--- Input data ---

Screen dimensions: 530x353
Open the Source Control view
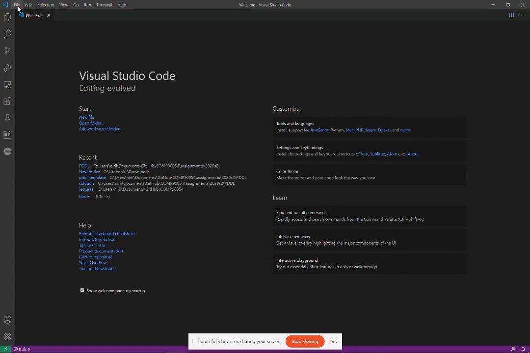[x=7, y=51]
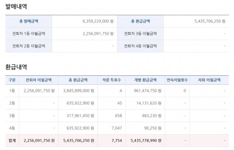Screen dimensions: 234x150
Task: Click the 개별 환급금액 column header
Action: [145, 80]
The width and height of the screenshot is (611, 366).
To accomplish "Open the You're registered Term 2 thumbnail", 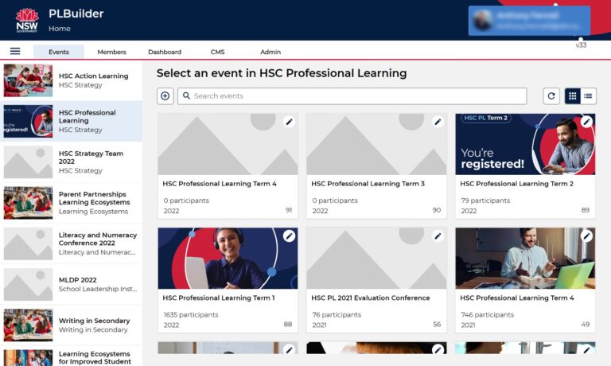I will point(525,144).
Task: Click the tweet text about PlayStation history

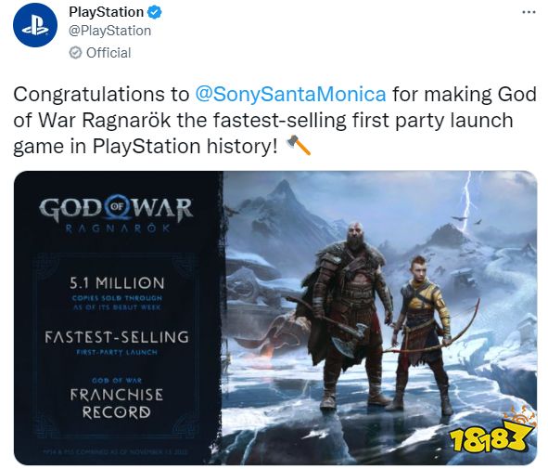Action: [274, 120]
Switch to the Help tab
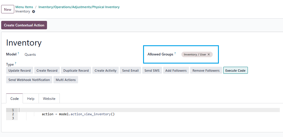283x137 pixels. pos(31,99)
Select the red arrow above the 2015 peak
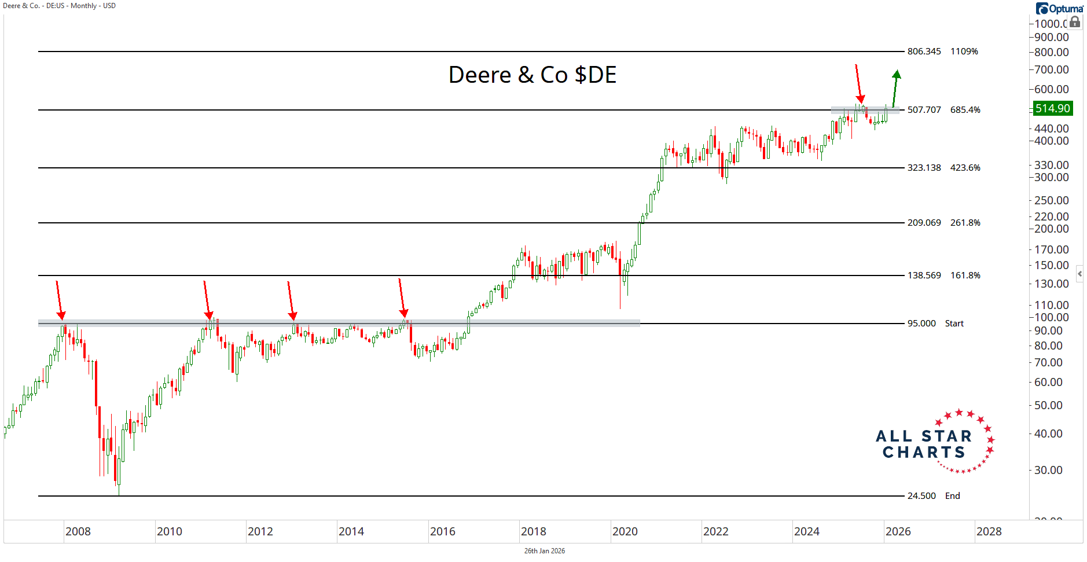This screenshot has width=1087, height=562. point(402,298)
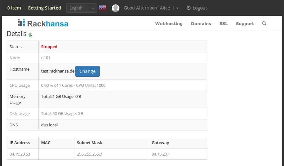Select the SSL menu item
This screenshot has height=166, width=284.
(x=224, y=23)
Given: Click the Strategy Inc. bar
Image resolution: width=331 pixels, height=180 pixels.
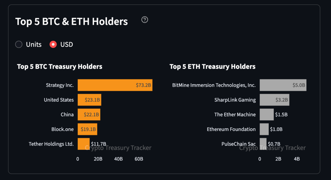Looking at the screenshot, I should tap(115, 85).
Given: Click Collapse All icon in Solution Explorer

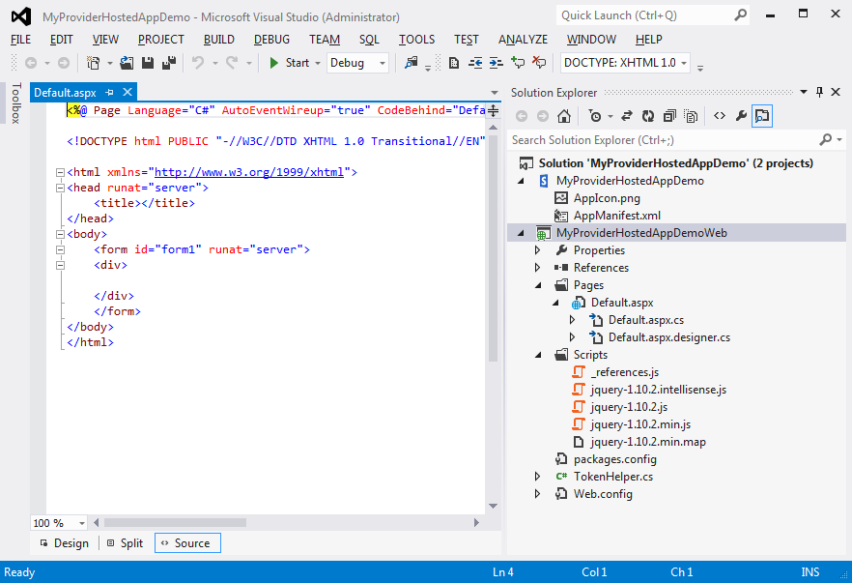Looking at the screenshot, I should 668,116.
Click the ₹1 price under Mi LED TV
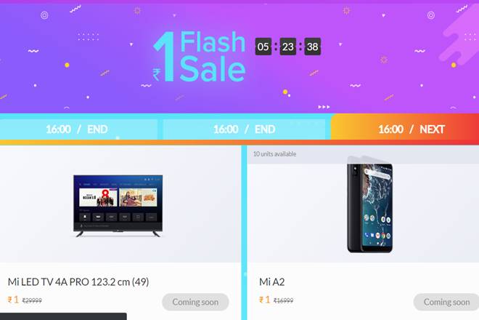This screenshot has width=479, height=320. tap(13, 300)
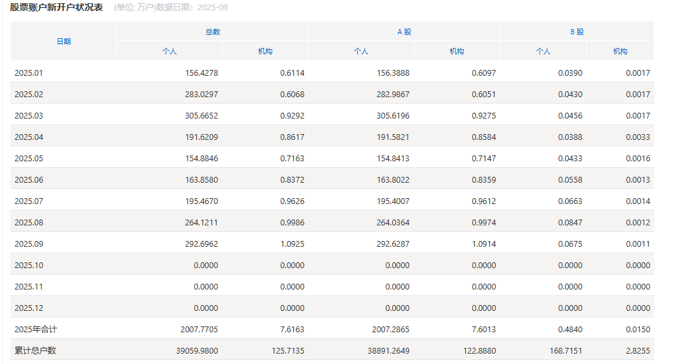Select the 2025.03 date cell
675x364 pixels.
click(28, 116)
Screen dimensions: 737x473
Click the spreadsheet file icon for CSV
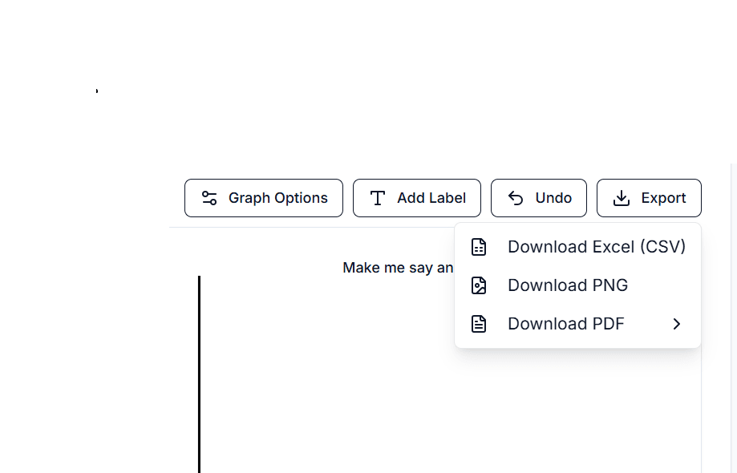coord(479,247)
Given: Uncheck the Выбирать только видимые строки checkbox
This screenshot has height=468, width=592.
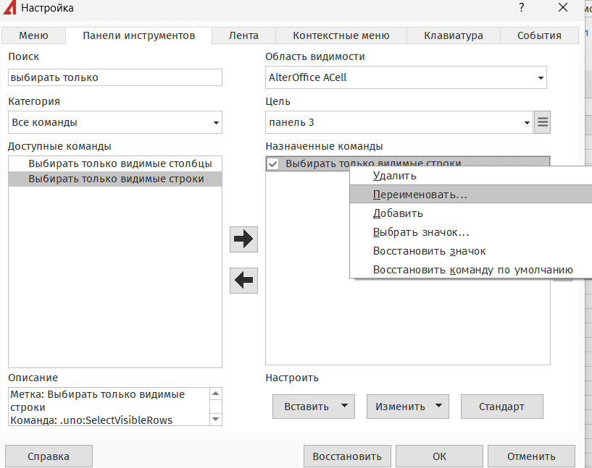Looking at the screenshot, I should [273, 164].
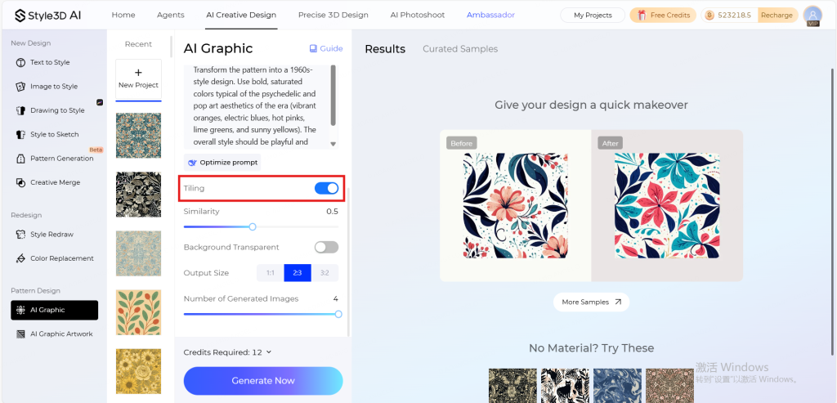The image size is (837, 403).
Task: Select the Style to Sketch icon
Action: pyautogui.click(x=20, y=135)
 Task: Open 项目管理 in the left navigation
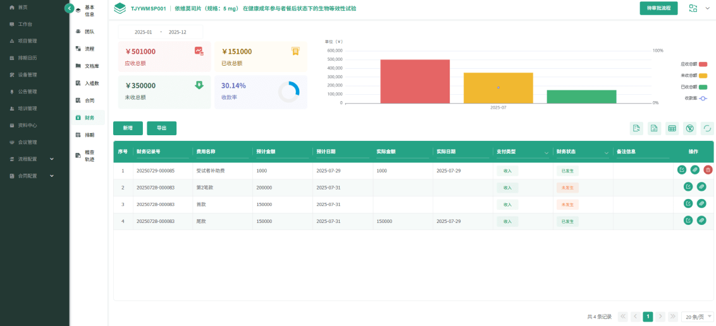27,41
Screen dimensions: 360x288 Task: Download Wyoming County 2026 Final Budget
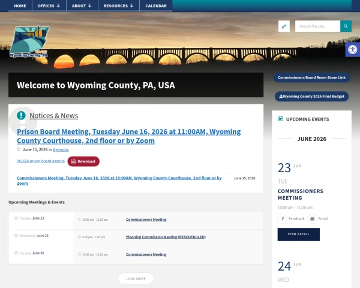pyautogui.click(x=311, y=96)
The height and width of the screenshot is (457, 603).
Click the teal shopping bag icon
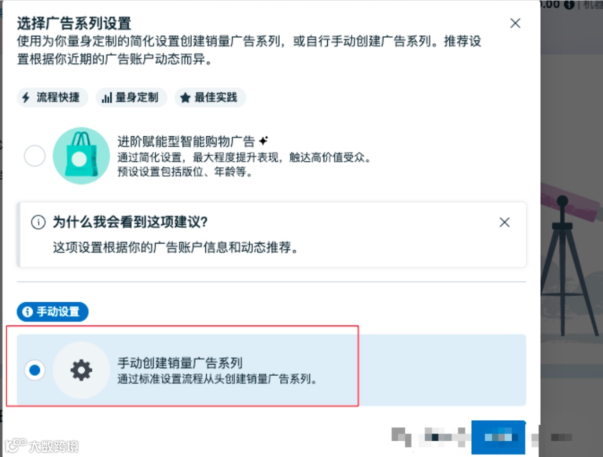tap(81, 156)
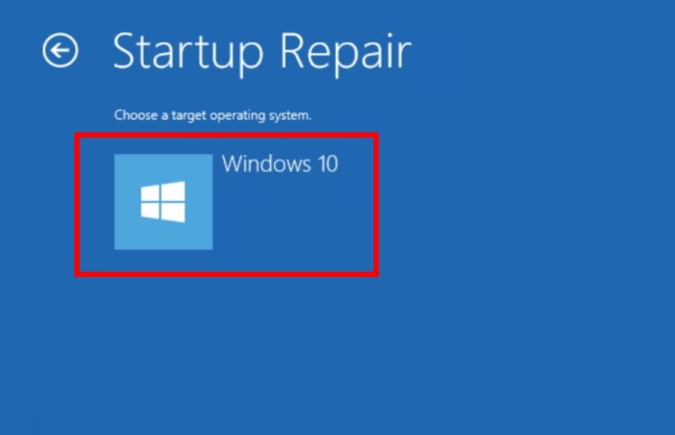675x435 pixels.
Task: Click the back arrow icon
Action: [60, 50]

---

## What is being asked:
Without the pictures, set down the lines above from the line with "Given: Click Collapse" up to and including the line with "The height and" exactly as they stand.

## Result:
Given: Click Collapse All icon in Solution Explorer

Looking at the screenshot, I should 668,116.
Click the ₹1 price under Mi LED TV
This screenshot has width=479, height=320. tap(13, 300)
Select the 2025.03 date cell
675x364 pixels.
click(28, 116)
Screen dimensions: 737x473
Click the spreadsheet file icon for CSV
coord(479,247)
Given: Uncheck the Выбирать только видимые строки checkbox
This screenshot has height=468, width=592.
Looking at the screenshot, I should [273, 164].
The image size is (837, 403).
Task: Select the Style to Sketch icon
Action: pyautogui.click(x=20, y=135)
 Task: Open 项目管理 in the left navigation
27,41
Screen dimensions: 360x288 Task: Download Wyoming County 2026 Final Budget
pyautogui.click(x=311, y=96)
The height and width of the screenshot is (457, 603).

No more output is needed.